第百三十八話 エンカウント
飛行船に新たにトレト老とジャレル君を乗せた私達は、一路ゼラ達が現在滞在している都市『ストレイザ』へ向かって飛び立った。
飛行船自体は見知っていたトレト老も実際に乗るのは初めてだったようで、一緒に乗ったジャレル君共々感心しきりだった。
「畏れ多くも龍の視点を体験出来るとは、何とも奇妙な感覚ね。この歳になるまで生きて、世界はまだまだ新しい体験をさせてくれるね」
そういった光景を、私は船内の各所に設置されたレンズや照明器具から覗き見ていた。
進行方向側の操縦席に座ったナタリアが、目の前に置かれた伝声管に向かって声を掛けてくる。
「アダム。
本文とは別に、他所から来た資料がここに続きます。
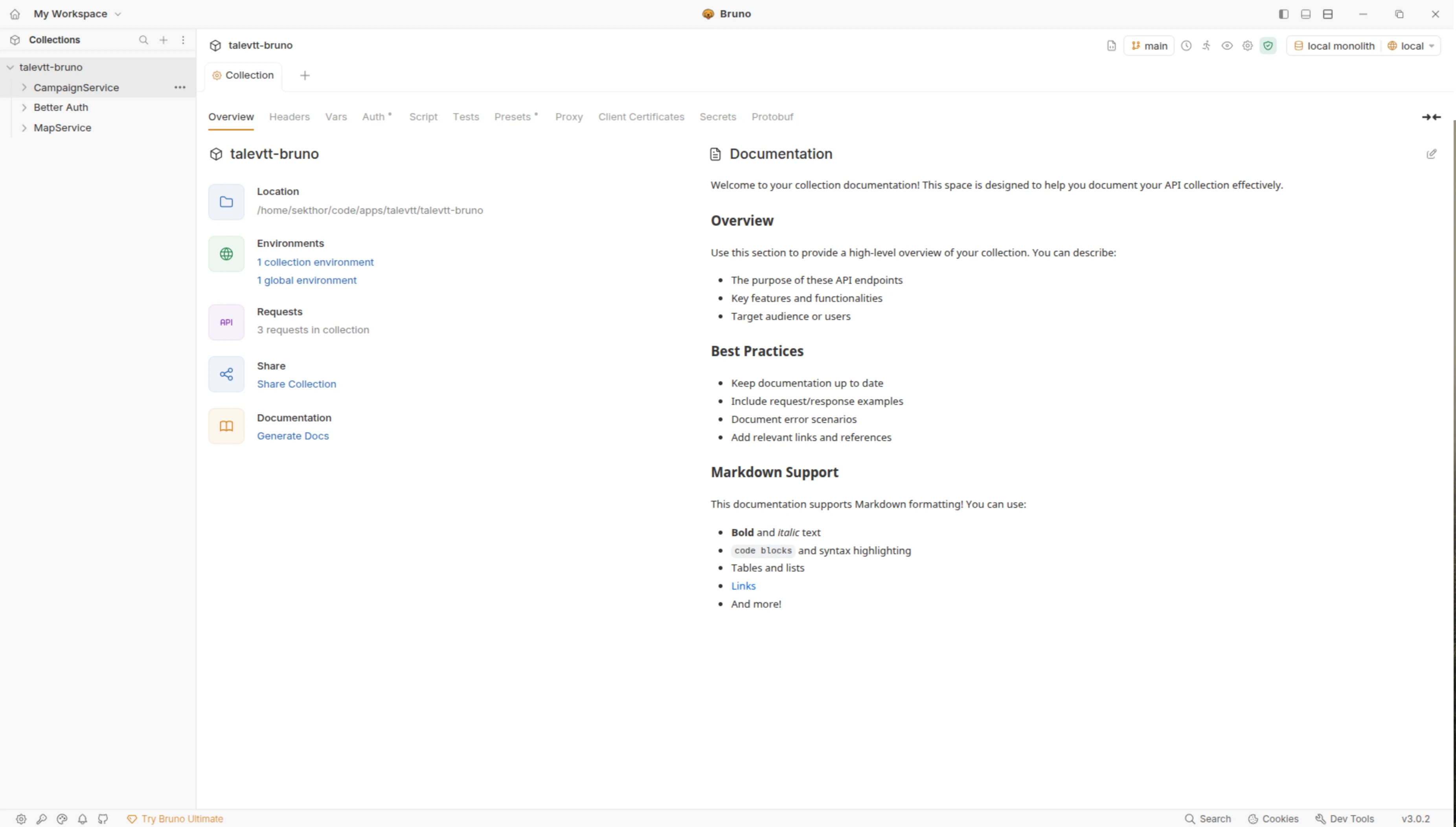Open the Client Certificates tab
This screenshot has height=827, width=1456.
click(x=641, y=117)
操作系に不備は無いかしら? 何かあれば落ちる前に言って頂戴ね」
今のところ問題は無い。
私の返事は、伝声管を逆に伝ってナタリアへ届けられる。
実は、別にこれを使わずとも、今の私と会話するだけなら船内の何処でも可能だ。しかしそれでは、他人から見た場合まるで独り言を喋っている様に捉えられかねない為、こういった装置を使用している。
「それにしても、こんな大きな機械も自分の身体の一部と出来るとはね。何でもありになってきたね」
そう。トレト老の言う通り、現在私はこの飛行船その物を身体として認識し、操っている状態なのだ。
私は飛行船後部、動力室内に備え付けられた専用の座席に身体を固定した状態で空の旅を楽しんでいる。
ここから自分の魔力を船全体に流すことで、プロペラの回転数や軸方向、船体の歪み調整など、飛行するにあたって必要な動作、調整系を全て賄っているのだ。
尤も、土属性以外の魔力はナタリアや魔石に貯蔵されたそれに依存しているわけだが、それにしてもこの飛行船が曲がりなりにも飛行船としての体を保てているのは私に拠るところが非常に大きかった。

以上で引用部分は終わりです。